In 2005, the Ontario government introduced the Stronger City of Toronto for a Stronger Ontario Act, which should have been named the If You Thought Torontonians Were Overtaxed Already, Just Wait Act. The Act gives the City of Toronto the power to levy a bevy of additional municipal taxes. And levy they will.
In fact, in late March, the City of Toronto released a discussion document highlighting eight new taxes the city was considering. Among them are: a liquor tax, a tobacco tax, an entertainment tax (same as the proposed 'amusement tax' here in Alberta), motor vehicle ownership/driver's license tax, property transfer tax, parking tax (per parking stall tax), road tolls, and a billboard tax (likely based on the size of the billboard).
Toronto also released possible tax rates: up to 10 per cent for liquor, tobacco and entertainment; $80 per vehicle per year; 1.5 per cent on the sale price of property; $250 per year per parking spot; $0.10 per kilometer toll; and $10 per square foot of billboard space.
Greater Vancouver has long had a regional service delivery agency for transit known as TransLink. TransLink is an unelected agency with a board appointed by respective municipalities in the Lower Mainland. These appointees are not only at arms-length from their voters, but since their creation by the BC government, have had their own taxing authority.
TransLink attempted in 2000 to introduce a $75 per vehicle car tax (read: property tax on vehicles). This tax grab by an unelected body was met with vocal opposition from various groups including the Canadian Taxpayers Federation. The provincial government thankfully refused to help TransLink impose and collect this tax.

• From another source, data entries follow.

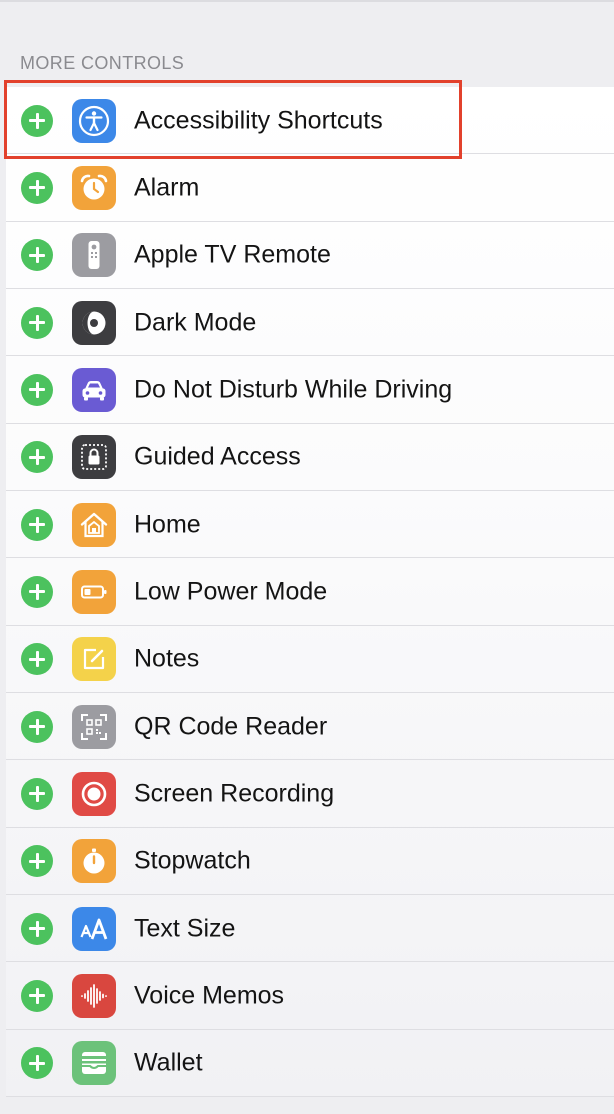 This screenshot has height=1114, width=614. I want to click on control-label: Screen Recording, so click(234, 794).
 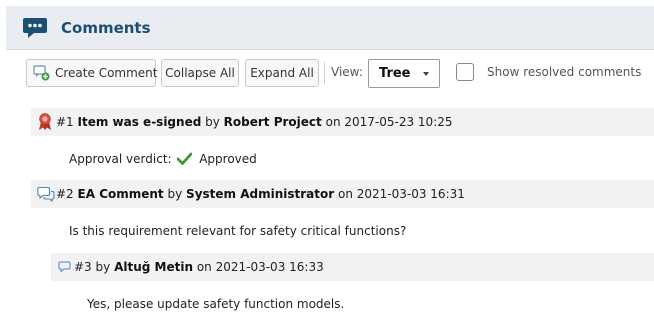 What do you see at coordinates (272, 122) in the screenshot?
I see `comment-author: Robert Project` at bounding box center [272, 122].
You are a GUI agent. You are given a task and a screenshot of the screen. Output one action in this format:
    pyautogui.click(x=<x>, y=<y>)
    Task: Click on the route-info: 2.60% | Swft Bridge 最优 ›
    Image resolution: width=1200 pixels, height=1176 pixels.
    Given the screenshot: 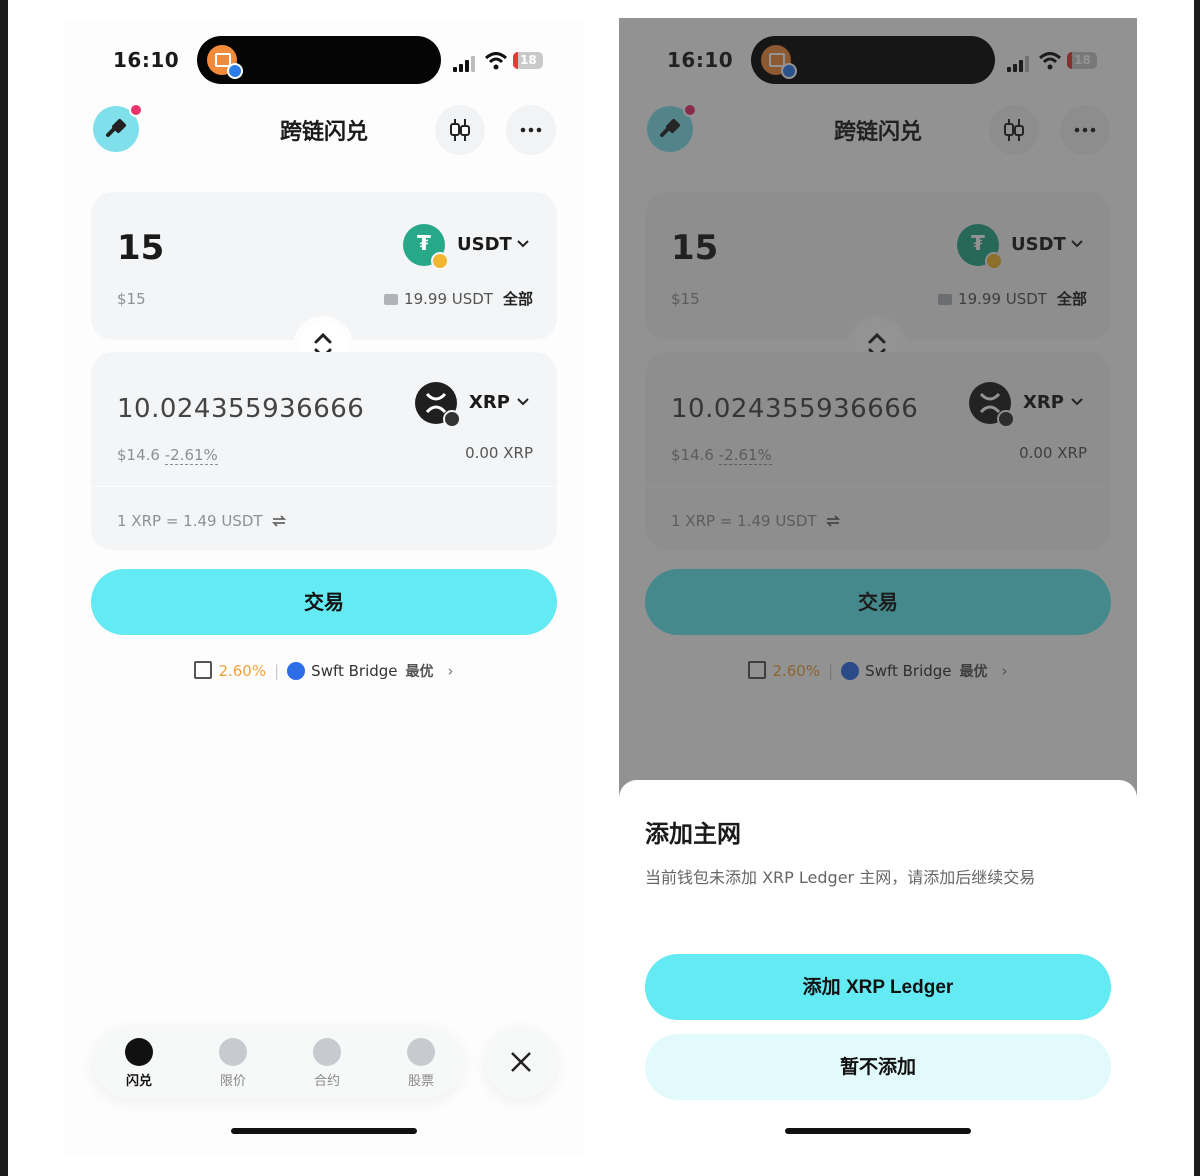 What is the action you would take?
    pyautogui.click(x=324, y=672)
    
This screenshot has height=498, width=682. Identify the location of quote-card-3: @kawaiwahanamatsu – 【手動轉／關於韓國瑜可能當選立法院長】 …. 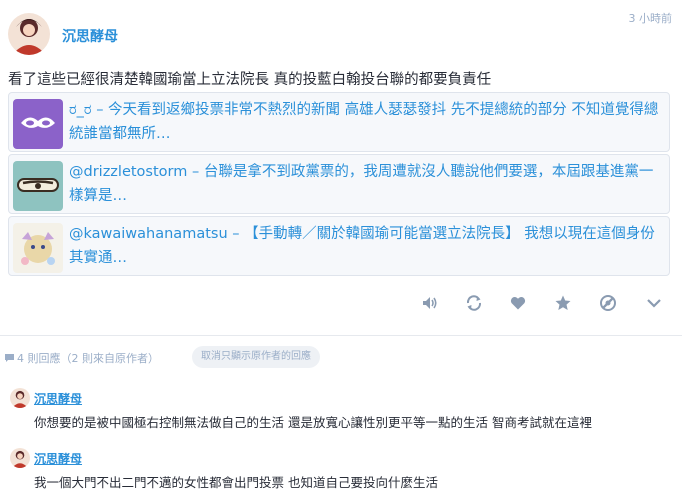
(339, 246).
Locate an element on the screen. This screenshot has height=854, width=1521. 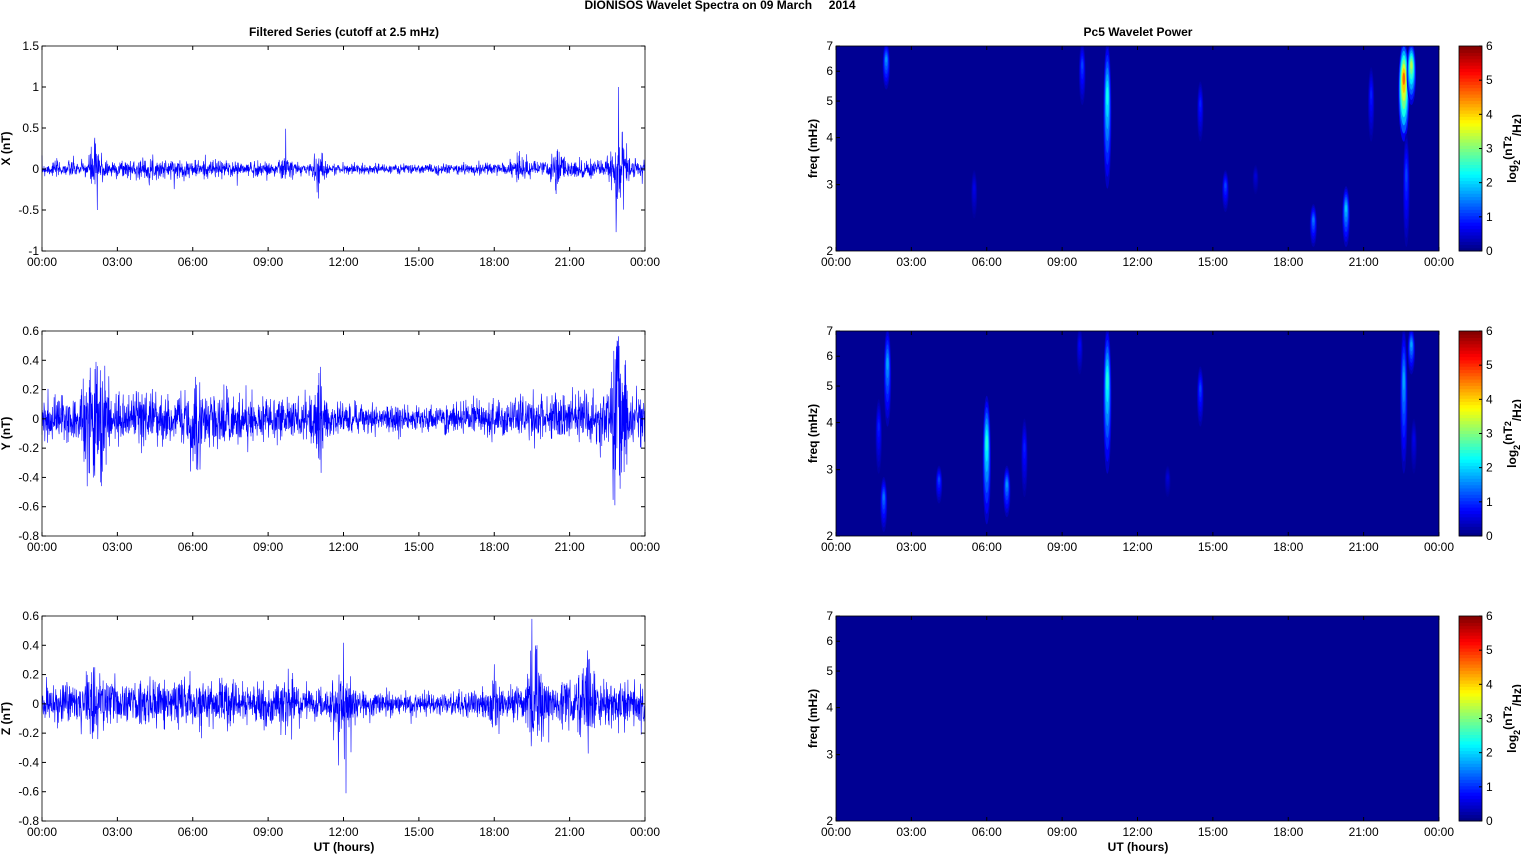
left-xlabel: UT (hours) is located at coordinates (344, 847).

However, TransLink was successful in implementing a parking tax that brought in $20 million annually (but cost $6 million to administer). Fortunately after two years in existence the parking tax was scrapped and the provincial minister responsible has announced TransLink will be completely reorganized.
Albertans should take heed the lessons learned by taxpayers in both Toronto and Vancouver - if municipalities (or unelected regional agencies) are given the power to levy new taxes, they will!
Perhaps if municipal politicians who are focusing so much of their time and energy on pillaging our pocketbooks instead focused on prioritizing spending and finding cost-savings, this entire discussion would not be necessary.